SBMA, Gift of the Artist
1958.38
Alice Carr de Creeft, undated photograph
"To do a really good portrait one should be in love with the subject." - Alice Carr de Creeft
COMMENTS
Born in Roanoke, Virginia, at the age of ten the artist moved with her family to homestead at Sun River Valley in Montana. Chasing antelope on pony back and riding Indian ponies to school replaced piano and dancing lessons which most girls of her age engaged in. Of her experience in Montana she recalls, "As a child prodigy I was taken to see Charlie Russell in Great Falls. I remember a little beeswax bear in his hands better than I remember him, so I guess I was too young."
Moving to Washington, she finished high school there.
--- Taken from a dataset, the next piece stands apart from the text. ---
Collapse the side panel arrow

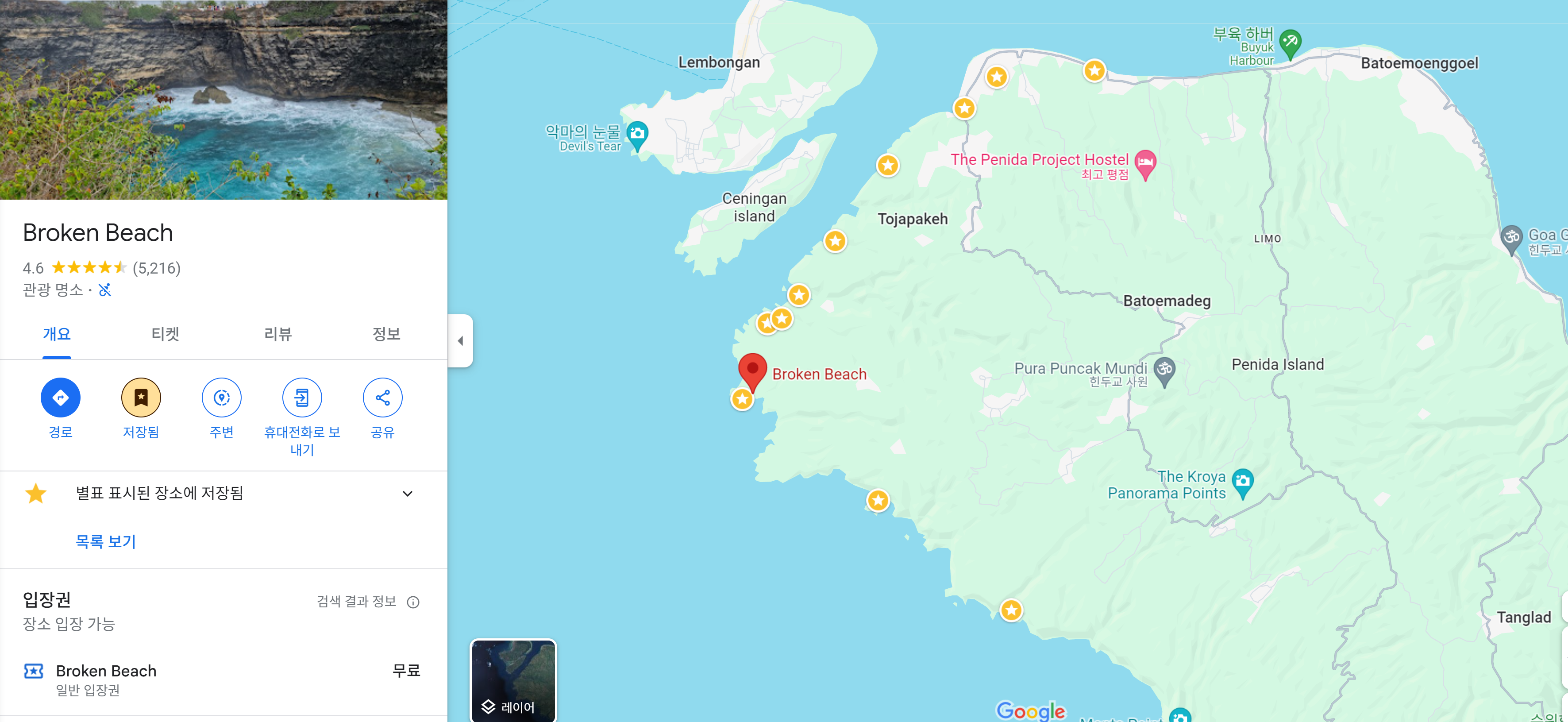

While in Seattle she produced a small fountain sketch for the Architects Show. Mrs. de Creeft ventured to New York to study at the Art Students League. Later, while studying at the Art Institute-in Chicago under Albin Ploaschek, the sketch which she had done in Seattle was to become a reality in the Memorial Rose Garden in Woodland Park. She later executed a twenty-two-foot relief, a tribute to President Warren Harding who had made his last public appearance before his death administering the oath of allegiance to the Boy Scouts in Woodland Park.
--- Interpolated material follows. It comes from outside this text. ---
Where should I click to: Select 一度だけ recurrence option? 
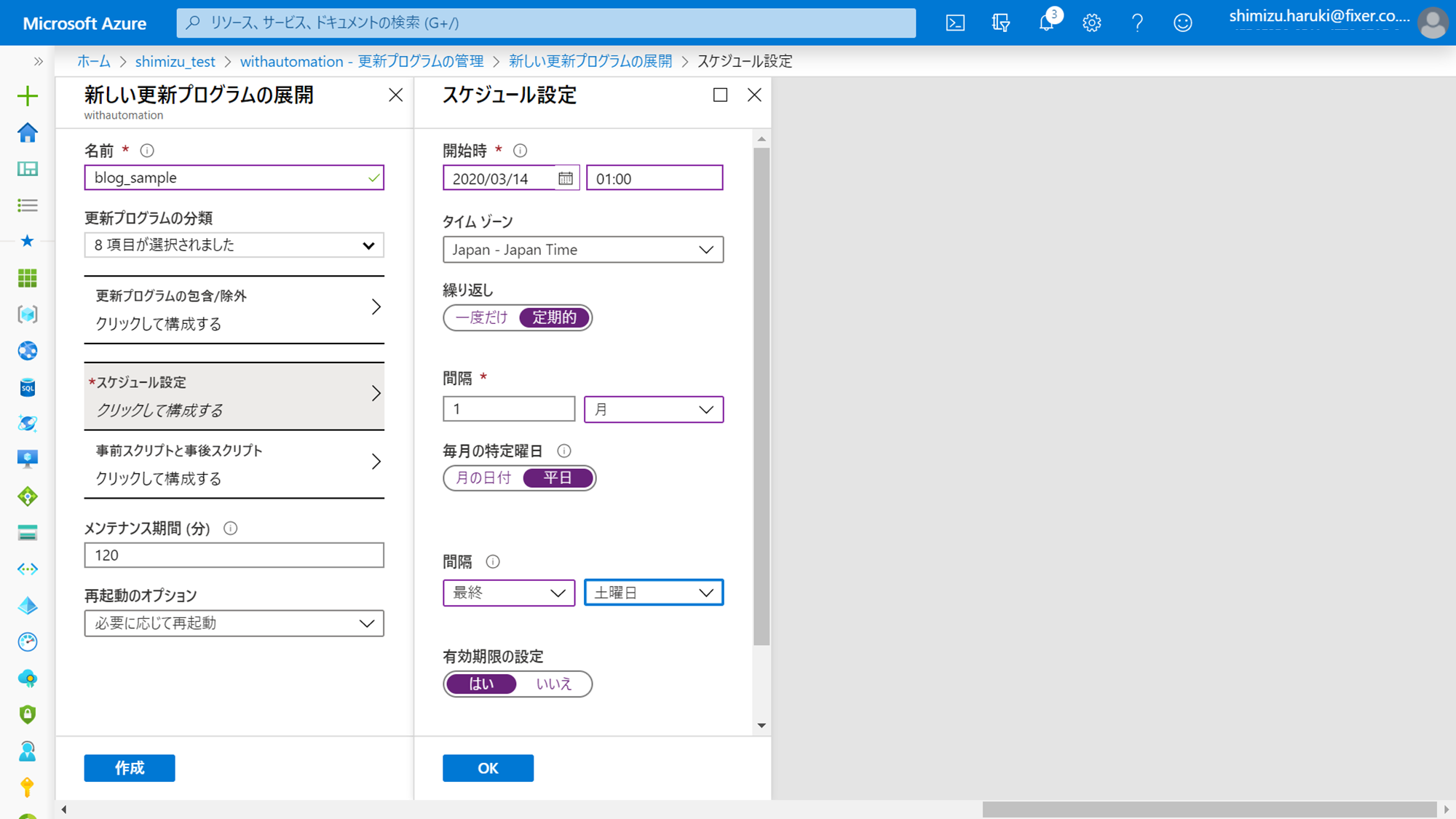point(481,317)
After a stint in Honolulu modeling surfers, she went to Paris to study under Antonie Bourdelle at L'Academie de la Grande Cahumiere and Edward Navallier at Ecole des Animaliere. Under Jose de Creeft, who she was later to marry, she studied direct carving and wood and helped him finish a large commission in Mallorca. They had two children, Hilliam, now a bush pilot in Alaska, and a daughter, Nina, who does soft sculpture in Chicago.
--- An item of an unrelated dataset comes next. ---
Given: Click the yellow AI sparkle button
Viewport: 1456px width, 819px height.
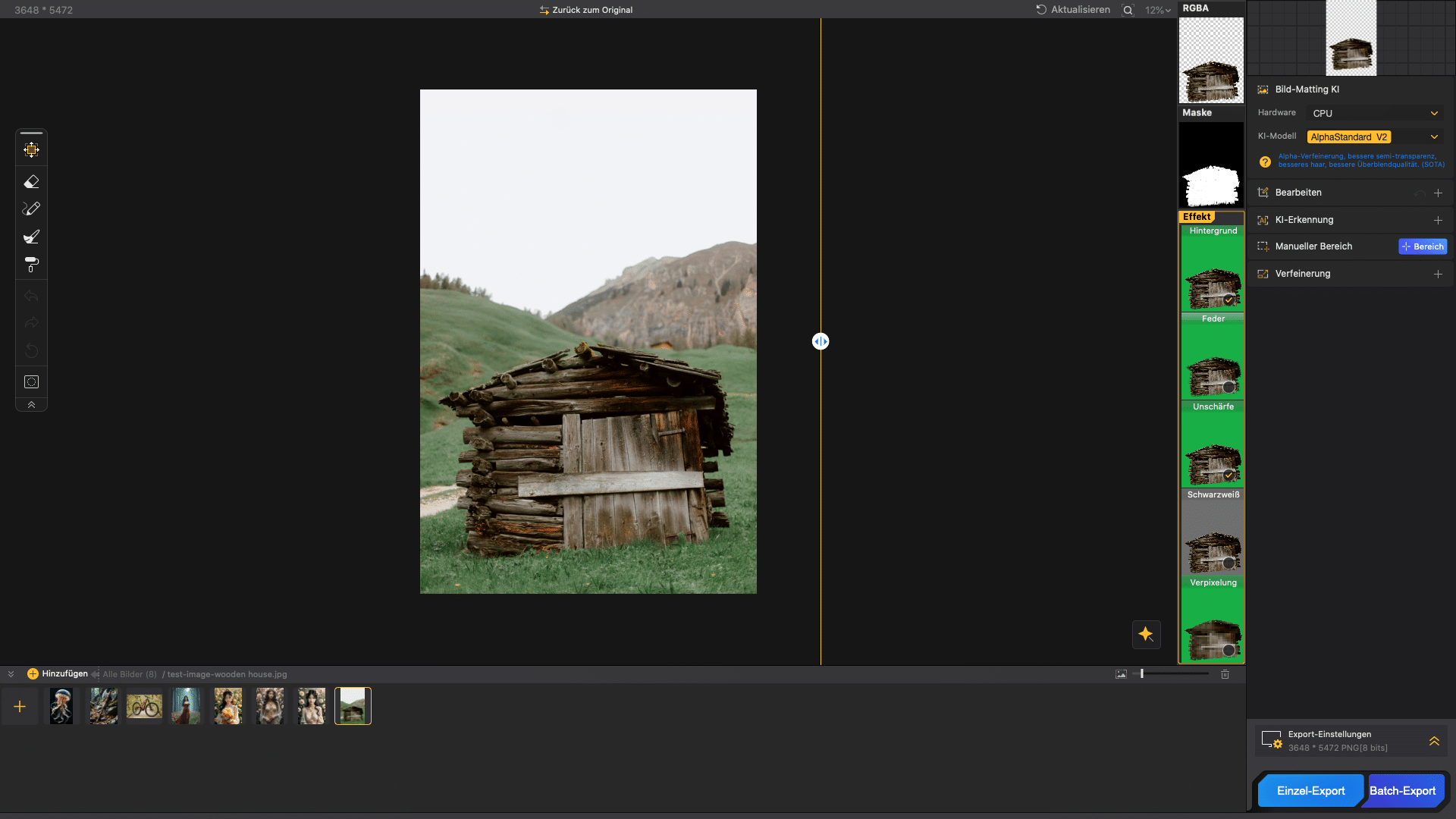Looking at the screenshot, I should point(1146,634).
The de Creefts set out for New York to arrange for the first exhibition of his work. Constantly back and forth between New York and Mallorca, in 1936 the outbreak of the Spanish Civil War found Mrs. de Creeft and her two children returning to New York as refugees on the British battle cruiser, the Repulse.
Setting up home in Santa Barbara, where she had previously visited in 1921, Mrs. de Creeft executed the Santa Barbara prize winning floats, the Ferdinand and the Taj Mahal for the 1937 and 1938 Tournament of Roses Parades. She began to work primarily with animal portraits, starting with Zamal, a desert-bred Arabian stallion pastured by the Hearst Castle in San Simeon. He was the first in the long line of champion animals that have trooped through her life. Later she was to do Needles, Nizzam, The Cad, Cap and Gown, Buckpasser and a number of Santa Barbara Polo Club personalities on their mounts. Recently she was commissioned by the Smithsonian Institution to sculpt Secretariat. She has done a number of horses and dogs for the Cynthia Wood Stables in Montecito.
[She traveled] thousands of miles every year in her van accompanied by her dog and a shotgun, doing commissions all over the country. The artist states, "To do a really good portrait one should be in love with the subject. The advantage of working from life is that one does fall in love with a truly fine animal." Alice de Creeft is in love with life itself, and all those who have come to know her share in this love.
- Press Release, Gallery de Silva, Montecito Village, March 1, 1980
SBMA CURATORIAL LABELS
The year that Carr carved this relief, she had newly become a mother. In the 1930s, she and her husband, José de Creeft, also a sculptor, split their time between New York, France, and Spain. These flattened, generously proportioned bodies, which seem to emerge from the rock as if of their own accord, exemplify the studied primitivism achievable through the direct-carve technique that Carr and her husband espoused. Following her divorce from de Creeft, Carr continued to practice as a sculptor, specialized in the representation of animals. She is perhaps best known for her life-size bronze portrait of the triple-crown winner, Secretariat.